Elsa Peretti merece más que un premio oficial

Este artículo también se ha publicado en Eldiario.es, sección Catalunya Plural

Entre la lista de personas que acaban de recibir el Premio Nacional de Cultura 2013 de la Generalitat figura el nombre de Elsa Peretti con todo el merecimiento, aunque con una salvedad. El galardón debería servir para que la Fundación Elsa Peretti divulgase de una vez la larga lista de sus mecenazgos, a los que sería preciso sumar a escala internacional los de la Fundación Nando Peretti, que preside igualmente la hija. Ante esa lista, si se conociese, la gente caería de espaldas.

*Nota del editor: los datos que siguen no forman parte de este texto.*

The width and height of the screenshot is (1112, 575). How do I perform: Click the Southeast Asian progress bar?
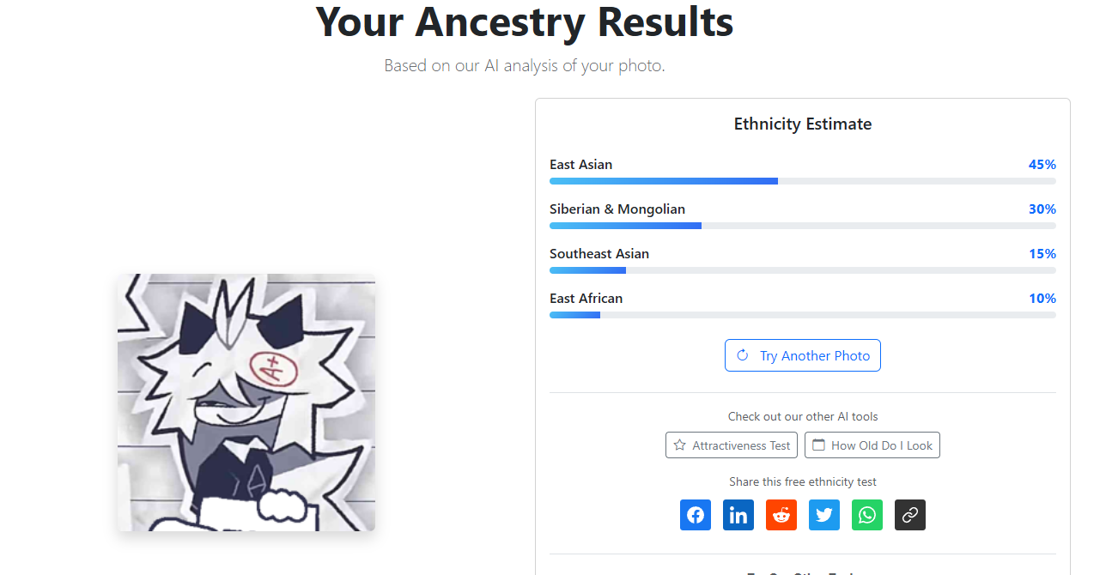(802, 270)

La Fundación Elsa Peretti tiene la sede social desde 1996 en el pueblito de Sant Martí Vell, de 250 habitantes, en territorio del Gironés asomado al Baix Empordá, una bellísima demarcación en la que es difícil deambular mucho rato sin sentir la influencia resolutiva y discreta de esta mujer de envergadura. Los proyectos culturales patrocinados por Elsa Peretti que conozco los he
sabido casi siempre por vía privada a través de sus beneficiarios, raramente a través de la fundación o de los medios públicos. El museo internacional de arte contemporáneo en construcción a las afueras de Girona (en la cima estratégica de la montaña de Sant Juliá de Ramis), la colaboración desde 2002 con las excavaciones de Empúries o la reciente restauración de la iglesia de Sant Martí Vell no son más que la punta del iceberg. La lista, de conocerse, sería mucho más amplia y sorprendente.
Elsa Peretti, nacida en Florencia en 1940, era la hija de un acaudalado industrial italiano del petróleo cuando a los 21 años se escapó de casa para convertirse en monitora de francés, natación y esquí en una escuela suiza de chicas de buena familia. Aguantó poco, antes de ejercer de modelo de moda en Milán y en la Barcelona de Bocaccio, a los 25 años. En 1968, a los 27, marchó a Nueva York y se convirtió en diseñadora de joyas para Tiffany, de la que ahora es la diseñadora estrella. En 1969 compró y restauró una masía en ruina en Sant Martí Vell, que se ha multiplicado mucho desde entonces. El premio que reclama la trayectoria y la generosidad de Elsa Peretti es una biografía sustanciosa, no solo un galardón oficial anual.